Consider an example of the modeling process described in the preceding paragraph.

Suppose an economist wishes to study the dynamics of price, supply, and demand for a certain commodity in an economy. First he would collect data either from his own or someone else's research. Ideally, this data would be based on a fairly large sample of several years duration and would consist of recorded values of price, supply, and demand for the commodity. Suppose that after looking at some graphical representations of the data, the economist decides to use a system of linear equations to model this data. He tests the model and finds that it is not so good at simulating the dynamics of the real world system. He makes modifications, perhaps changing one or more of the equations from linear to non-linear, with the hope that these modifications will allow the model to give results that are in closer correspondence with the data. He continues to make modifications in successive stages of the model until his simulations based on the model are satisfactory. The process of developing mathematical models in this way is both creative and inventive, involving both science and art in addition to mathematics. Very often a mathematical model can be viewed as a "work in progress" as the modeler continues to tweak it to get better and better correspondence with data actually collected from the real world.

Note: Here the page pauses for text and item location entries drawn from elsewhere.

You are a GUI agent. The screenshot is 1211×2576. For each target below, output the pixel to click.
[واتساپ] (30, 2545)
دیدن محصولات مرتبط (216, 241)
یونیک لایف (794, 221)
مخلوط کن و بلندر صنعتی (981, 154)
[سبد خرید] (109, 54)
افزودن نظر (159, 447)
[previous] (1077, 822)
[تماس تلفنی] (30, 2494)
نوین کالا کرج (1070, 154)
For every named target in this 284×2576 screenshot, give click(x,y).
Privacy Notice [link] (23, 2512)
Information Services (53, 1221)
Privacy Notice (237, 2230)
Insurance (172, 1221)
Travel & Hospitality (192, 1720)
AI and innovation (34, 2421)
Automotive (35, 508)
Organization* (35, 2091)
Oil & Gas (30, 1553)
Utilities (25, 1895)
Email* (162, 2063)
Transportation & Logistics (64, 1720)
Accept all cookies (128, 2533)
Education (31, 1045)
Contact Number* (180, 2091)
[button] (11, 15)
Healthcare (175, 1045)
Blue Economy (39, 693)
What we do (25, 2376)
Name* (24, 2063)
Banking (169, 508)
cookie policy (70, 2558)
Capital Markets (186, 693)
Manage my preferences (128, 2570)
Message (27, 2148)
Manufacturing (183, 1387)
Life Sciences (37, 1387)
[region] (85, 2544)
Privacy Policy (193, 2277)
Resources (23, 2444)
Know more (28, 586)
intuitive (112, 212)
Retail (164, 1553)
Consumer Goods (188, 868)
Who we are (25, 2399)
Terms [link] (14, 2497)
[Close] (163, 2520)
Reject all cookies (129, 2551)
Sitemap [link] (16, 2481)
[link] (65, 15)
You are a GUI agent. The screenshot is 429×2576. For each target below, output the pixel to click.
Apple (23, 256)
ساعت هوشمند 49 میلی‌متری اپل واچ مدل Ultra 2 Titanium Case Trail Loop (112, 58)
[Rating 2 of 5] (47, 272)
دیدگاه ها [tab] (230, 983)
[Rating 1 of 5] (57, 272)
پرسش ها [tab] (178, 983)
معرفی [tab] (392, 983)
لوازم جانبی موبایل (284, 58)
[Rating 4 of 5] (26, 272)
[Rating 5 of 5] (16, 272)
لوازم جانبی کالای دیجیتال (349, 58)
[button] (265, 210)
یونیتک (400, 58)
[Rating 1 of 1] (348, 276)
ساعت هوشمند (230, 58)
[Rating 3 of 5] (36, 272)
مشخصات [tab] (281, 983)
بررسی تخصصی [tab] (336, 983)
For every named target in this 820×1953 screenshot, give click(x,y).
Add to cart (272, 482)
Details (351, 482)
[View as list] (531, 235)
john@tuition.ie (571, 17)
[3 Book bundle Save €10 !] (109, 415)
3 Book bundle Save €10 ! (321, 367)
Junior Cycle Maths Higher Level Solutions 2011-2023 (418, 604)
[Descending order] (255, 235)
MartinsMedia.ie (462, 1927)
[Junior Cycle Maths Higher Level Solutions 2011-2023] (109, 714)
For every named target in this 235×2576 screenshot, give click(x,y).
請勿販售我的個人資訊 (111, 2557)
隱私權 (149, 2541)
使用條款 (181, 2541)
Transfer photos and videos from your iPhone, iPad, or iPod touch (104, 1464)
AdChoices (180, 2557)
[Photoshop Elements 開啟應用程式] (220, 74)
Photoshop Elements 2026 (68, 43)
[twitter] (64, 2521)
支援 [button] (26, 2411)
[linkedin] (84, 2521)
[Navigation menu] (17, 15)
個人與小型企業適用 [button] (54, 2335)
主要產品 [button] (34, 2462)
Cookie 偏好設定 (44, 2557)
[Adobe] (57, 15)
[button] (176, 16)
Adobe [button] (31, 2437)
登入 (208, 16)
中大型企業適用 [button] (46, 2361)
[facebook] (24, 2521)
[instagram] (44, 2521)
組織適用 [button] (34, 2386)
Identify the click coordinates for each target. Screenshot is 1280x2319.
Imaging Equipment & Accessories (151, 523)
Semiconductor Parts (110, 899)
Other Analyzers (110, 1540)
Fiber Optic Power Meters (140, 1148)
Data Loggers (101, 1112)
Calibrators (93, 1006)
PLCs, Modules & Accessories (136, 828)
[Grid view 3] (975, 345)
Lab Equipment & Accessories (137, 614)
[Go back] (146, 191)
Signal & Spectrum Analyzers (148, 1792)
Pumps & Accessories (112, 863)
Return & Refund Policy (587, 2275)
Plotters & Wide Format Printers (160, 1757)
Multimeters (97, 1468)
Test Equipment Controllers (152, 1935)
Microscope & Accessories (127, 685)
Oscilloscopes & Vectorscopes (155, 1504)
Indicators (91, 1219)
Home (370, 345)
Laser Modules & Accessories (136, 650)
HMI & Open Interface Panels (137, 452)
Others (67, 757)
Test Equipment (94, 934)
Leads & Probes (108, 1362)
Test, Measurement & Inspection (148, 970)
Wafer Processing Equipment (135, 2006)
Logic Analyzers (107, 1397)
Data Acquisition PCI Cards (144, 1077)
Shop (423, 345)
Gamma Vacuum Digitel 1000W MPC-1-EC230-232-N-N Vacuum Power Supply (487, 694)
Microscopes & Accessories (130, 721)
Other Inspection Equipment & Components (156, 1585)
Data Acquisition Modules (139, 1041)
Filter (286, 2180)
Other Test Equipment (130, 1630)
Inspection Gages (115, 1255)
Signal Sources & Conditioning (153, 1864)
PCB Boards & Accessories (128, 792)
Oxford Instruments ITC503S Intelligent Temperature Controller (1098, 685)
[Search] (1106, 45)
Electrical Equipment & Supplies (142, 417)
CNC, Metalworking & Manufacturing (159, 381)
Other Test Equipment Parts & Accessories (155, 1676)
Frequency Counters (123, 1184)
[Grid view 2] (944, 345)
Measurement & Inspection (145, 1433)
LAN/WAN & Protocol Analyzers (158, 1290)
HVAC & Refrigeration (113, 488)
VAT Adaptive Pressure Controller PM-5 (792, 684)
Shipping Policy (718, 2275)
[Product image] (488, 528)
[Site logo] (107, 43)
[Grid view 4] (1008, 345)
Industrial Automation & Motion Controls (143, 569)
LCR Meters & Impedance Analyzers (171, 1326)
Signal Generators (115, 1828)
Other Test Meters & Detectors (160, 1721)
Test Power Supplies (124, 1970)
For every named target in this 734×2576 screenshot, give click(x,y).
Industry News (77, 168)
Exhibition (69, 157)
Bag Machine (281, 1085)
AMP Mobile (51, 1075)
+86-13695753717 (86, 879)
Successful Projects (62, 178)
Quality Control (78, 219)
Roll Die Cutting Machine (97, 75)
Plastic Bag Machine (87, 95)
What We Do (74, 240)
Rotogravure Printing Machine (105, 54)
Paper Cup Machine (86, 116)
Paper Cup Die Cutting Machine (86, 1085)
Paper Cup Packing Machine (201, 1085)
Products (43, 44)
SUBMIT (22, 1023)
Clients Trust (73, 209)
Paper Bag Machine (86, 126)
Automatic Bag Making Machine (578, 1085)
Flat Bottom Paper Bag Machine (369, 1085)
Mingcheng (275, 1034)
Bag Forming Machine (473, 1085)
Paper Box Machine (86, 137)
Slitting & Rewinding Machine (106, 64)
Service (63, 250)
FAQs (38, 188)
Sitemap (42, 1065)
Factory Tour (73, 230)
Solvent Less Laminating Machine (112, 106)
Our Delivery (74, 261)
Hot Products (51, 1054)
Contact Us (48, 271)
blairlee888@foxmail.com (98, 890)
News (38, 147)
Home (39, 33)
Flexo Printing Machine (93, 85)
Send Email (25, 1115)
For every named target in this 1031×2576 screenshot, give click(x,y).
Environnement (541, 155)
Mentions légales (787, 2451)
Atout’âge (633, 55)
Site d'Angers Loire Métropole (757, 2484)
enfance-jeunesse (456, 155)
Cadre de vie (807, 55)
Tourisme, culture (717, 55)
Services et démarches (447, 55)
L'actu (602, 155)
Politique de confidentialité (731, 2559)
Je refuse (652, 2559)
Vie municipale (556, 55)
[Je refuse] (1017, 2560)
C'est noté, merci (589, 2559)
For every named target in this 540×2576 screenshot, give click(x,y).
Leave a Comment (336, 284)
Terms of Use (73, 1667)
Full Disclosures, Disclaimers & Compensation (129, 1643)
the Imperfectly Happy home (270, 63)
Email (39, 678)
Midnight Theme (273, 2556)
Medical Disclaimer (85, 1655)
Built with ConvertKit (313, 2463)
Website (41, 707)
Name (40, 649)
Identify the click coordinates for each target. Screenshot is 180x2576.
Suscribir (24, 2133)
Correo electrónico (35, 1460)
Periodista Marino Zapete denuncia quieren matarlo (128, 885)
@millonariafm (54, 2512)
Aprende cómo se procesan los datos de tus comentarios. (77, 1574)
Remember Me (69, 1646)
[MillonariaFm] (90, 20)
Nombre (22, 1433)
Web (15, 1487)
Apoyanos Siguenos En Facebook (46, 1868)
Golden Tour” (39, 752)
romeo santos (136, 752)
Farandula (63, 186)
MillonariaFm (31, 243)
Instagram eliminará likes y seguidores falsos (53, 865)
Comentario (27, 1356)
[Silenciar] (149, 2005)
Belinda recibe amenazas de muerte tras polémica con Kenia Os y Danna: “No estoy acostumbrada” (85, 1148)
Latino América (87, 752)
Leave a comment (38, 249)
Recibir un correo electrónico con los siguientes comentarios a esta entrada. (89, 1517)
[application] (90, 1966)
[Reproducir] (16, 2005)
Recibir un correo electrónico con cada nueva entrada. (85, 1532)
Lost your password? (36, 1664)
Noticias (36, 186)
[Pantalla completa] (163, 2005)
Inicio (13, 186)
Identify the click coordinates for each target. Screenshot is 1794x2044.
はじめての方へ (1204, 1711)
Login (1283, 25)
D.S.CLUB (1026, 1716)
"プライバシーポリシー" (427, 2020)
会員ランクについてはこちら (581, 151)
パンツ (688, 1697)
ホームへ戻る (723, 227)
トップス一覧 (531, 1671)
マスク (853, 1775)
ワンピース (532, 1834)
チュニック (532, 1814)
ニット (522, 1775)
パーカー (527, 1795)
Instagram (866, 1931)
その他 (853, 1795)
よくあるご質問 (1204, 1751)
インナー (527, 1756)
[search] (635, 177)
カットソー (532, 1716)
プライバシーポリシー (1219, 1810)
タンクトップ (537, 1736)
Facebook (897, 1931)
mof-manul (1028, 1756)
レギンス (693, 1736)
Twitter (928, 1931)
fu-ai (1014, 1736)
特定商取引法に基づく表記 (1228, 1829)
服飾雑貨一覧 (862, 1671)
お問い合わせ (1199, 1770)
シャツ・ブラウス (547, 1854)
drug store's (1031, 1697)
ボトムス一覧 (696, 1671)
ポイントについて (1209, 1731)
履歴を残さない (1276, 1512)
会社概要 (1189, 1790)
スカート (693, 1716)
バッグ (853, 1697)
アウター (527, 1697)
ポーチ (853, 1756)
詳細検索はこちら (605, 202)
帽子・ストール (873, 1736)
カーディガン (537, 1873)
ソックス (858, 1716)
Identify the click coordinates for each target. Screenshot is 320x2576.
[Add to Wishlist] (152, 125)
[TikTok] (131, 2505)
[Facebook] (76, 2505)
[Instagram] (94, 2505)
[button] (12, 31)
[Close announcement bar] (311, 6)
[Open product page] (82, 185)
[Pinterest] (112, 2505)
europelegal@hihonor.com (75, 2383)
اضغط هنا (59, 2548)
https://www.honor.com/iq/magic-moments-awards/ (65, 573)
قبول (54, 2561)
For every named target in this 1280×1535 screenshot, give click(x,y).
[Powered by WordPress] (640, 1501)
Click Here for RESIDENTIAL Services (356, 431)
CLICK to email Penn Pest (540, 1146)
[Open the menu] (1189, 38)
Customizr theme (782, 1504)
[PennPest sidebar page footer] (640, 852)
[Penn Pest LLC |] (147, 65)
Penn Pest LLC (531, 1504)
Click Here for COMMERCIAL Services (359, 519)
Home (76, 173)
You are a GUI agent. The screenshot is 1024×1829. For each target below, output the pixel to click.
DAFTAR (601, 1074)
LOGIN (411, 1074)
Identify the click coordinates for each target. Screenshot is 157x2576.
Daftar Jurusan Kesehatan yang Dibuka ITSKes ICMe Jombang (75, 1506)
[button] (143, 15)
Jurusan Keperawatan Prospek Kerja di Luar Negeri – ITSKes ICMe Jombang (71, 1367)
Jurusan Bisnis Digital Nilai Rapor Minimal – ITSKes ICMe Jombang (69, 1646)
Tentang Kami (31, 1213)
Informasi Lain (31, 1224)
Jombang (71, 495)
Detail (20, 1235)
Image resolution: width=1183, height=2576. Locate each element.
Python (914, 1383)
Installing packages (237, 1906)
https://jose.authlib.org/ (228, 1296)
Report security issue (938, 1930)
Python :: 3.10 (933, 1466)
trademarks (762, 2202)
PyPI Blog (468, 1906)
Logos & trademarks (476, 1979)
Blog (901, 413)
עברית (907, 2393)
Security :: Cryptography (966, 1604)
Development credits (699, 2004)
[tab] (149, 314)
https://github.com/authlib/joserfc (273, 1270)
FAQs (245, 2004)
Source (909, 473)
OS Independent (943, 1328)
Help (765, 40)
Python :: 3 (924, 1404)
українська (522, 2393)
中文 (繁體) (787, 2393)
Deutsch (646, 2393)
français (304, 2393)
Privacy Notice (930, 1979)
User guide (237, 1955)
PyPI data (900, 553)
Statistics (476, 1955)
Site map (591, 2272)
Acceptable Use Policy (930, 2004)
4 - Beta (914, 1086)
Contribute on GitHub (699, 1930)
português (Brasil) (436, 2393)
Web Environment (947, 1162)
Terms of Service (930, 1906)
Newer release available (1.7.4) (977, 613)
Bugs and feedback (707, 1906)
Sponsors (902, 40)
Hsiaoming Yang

With the ascent of increasingly more powerful computers, mathematicians have been able to create remarkably sophisticated models, but some of the most important breakthroughs in mathematical modeling came long before computers were available and involved relatively simple models. Sir Isaac Newton instituted a revolution in science with his laws of gravitation and planetary motion based upon a simple but powerful mathematical model involving just two differential equations and their ramifications. Newton's remarkable model formed the basis of 20th Century space exploration including the first landing of a man on the moon in 1969 and the numerous communications satellites currently orbiting the earth above us. In fact, Newton's model was the accepted explanation for all motion in the universe until the beginning of the 20th century when Albert Einstein proposed a more sophisticated model, called relativity theory, to account for certain inadequacies found in Newton's model when studying motion at near light-speed. Other famous mathematical models include James Clerk Maxwell's differential equations of electromagnetism, the equations of quantum mechanics, the laws of population growth and radioactive decay, Mandelbrot's fractal geometry, and the so called "grand unification theories" of modern nuclear physics and cosmology. Several recent Nobel prizes in economics have been awarded to economists who constructed complex mathematical models of some portion of the national economy. Wherever there is a natural system to be studied and understood, one is likely to find a mathematical modeler on the scene constructing a model which, she or he hopes, will capture the essential features of that system.